The representation theories of groups and Hopf algebras are very much alike. Taking the view point that both Hopf algebras and groups are Hopf monoids ("Hopf algebra objects") in their symmetric monoidal categories $Vect$ and $Set$ I wonder whether there is a general construction of a "representation" functor leading to this result. (*)

My first consideration is the following:

i) Consider a group $G$ to be a category with one object $g$ and the morphisms to be $G$.

A representation of $G$ is simply a functor $F:G\rightarrow Vect$.

For two representations $F_1,F_2:G\rightarrow Vect$ we call a natural transformation $\eta: F_1 \Rightarrow F_2$ a morphism of representations.

Therefore the representations of $G$ form a category. Infact because we know that tensor products of representations and a trivial representation exists, fullfilling the needed constraints, the representations of $G$ form a monoidal category.

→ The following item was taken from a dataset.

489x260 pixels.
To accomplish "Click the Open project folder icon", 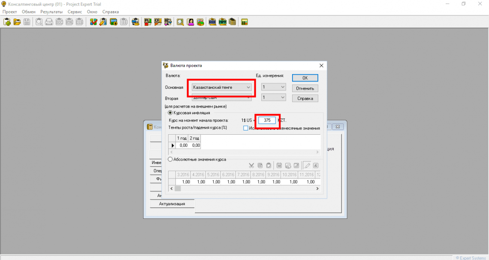I will tap(17, 22).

Pretty much the same could be said about Hopf algebras.

Now my question is:

a) Could the category of representations of $G$ be realised as a single functor By this I mean is there a generalisation of the category $G$ (and $Vect$) that allows us to retain informations about $G$ and describes the representations with a single functor?

b) How can this theory be extended to the case of groups (and Hopf algebras). From what I understand the category of groups can be realised as a 2-category. With points as objects, groups as 1-morphisms and group homomorphisms as 2-morphisms. However the notion of a 2-category isn't quite clear to me. Could somebody help explain it to me?

And on the subject of two categories how can we model a monoidal structure in 2-categories?

(*) I should be clearer on what I mean by Hopf monoid (or a Hopf algebra object)

Suppose that $(C,\otimes,1,c)$ is a braided monoidal category. I call a object $A$ a hopf algebra object if:

  1. There is a unit $u:1 \rightarrow A$
  2. There is a multiplication $m:A\otimes A \rightarrow A$
  3. There is a counit $q:A \rightarrow 1$
  4. There is a comultiplication $\Delta:A \rightarrow A \otimes A$
  5. There is a antipode $S:A\rightarrow A$

such that $(A,m,q)$ is a algebra object:

  1. $m\circ (m \otimes id)=m(id\otimes m)$
  2. $m\circ(u\otimes id)=id=m\circ(id \otimes u)$

and $(A,\Delta, q)$is a coalgebra

  1. $(\Delta \otimes id)\circ \Delta = (id \otimes \Delta)\circ \Delta)$
  2. $(id\otimes q) \circ \Delta=id=(q \otimes id )\circ \Delta$

the morphisms $\Delta$ and $q$ are algebra morphisms

  1. $q \circ u=id_1$
  2. $(q\otimes q)= q \circ m$
  3. $\Delta \circ u= u \otimes u$
  4. $m \otimes m(id \otimes c \otimes id)\circ(\Delta \otimes \Delta) =\Delta \circ m $

and the antipode satisfies

  1. $m\circ (S\otimes id)\circ\Delta= u \circ q=m\circ (id \otimes S)\circ\Delta$

In the case of groups the tensor product structure is given by products of groups the comultiplication is the diagonal map, the counit the projection onto the trivial group and the antipode the inversion.

Hopf algebras are, from this viewpoint, Hopf algebra objects in the category of vector spaces.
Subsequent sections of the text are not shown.